Document section START

Ryan England believes that a volunteer’s own passions, skills and life experiences inspire the kind of service that has the most impact. As a runner and a sailor, he has been a medical volunteer for marathons in New York City, and a volunteer in Baltimore for helping children with special needs learn how to sail.
England served as an officer in the Navy before deciding to become a doctor. Now, with an interest in global health, he has combined his military and medical experiences to serve as a volunteer with RAD-AID International, a nonprofit global health organization that aims to improve access to radiology in developing regions around the world.
In 2016, while he was at Columbia University College of Physicians and Surgeons, England began his service with RAD-AID as its first global health radiology medical student scholar. After participating in a medical outreach mission to Cape Verde, Africa, he became manager of flight operations for RAD-AID’s medical airship program, an effort aimed at delivering imaging services to underserved regions.
Now in his third year as a radiology resident at the Johns Hopkins University School of Medicine, the Massachusetts native made it his mission to reinvigorate the Johns Hopkins RAD-AID chapter, which now has more than 50 members with multidisciplinary roles, such as nurses, attending physicians, and sonographers
“I thought it was important to get others involved in volunteering and global health,” says England, who in 2023 will complete his residency training specializing in interventional radiology. “It’s not so much what I can do alone -- when others get together for a common goal, we can accomplish so much more.”
For the past four years, he’s directed global outreach planning in low-resource areas such as northern Canada, Alaska and South Africa, to determine where medical imaging is most needed. “It’s not about dropping off a CT scanner, saying you’re welcome, and leaving,” England says. “It’s about a more sustainable approach to radiology outreach, focusing on things like education, teaching, and providing an imaging modality to [local health care providers] that can most help [underserved populations].”
Closer to home, England recently led planning efforts for a mobile breast cancer screening program in the Maryland-District of Columbia area.

Document section END

Task instructions:
From the profile of Ryan England above, list the low-resource areas named as places where he directed global outreach planning.

Data block START

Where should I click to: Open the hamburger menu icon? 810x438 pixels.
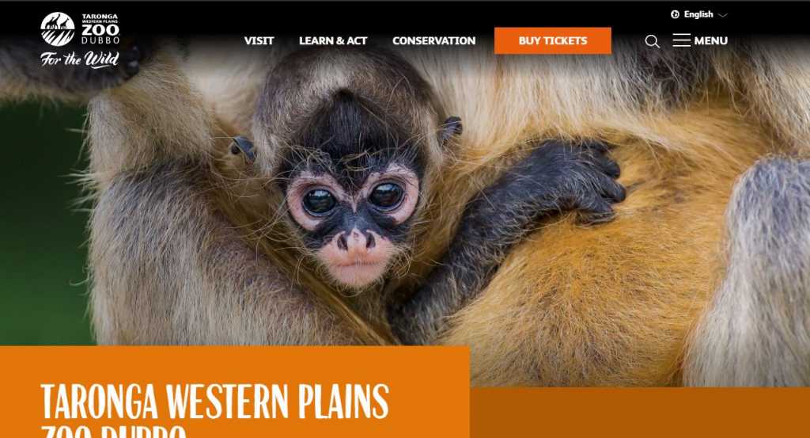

Data block END

Your response:
Northern Canada, Alaska, and South Africa.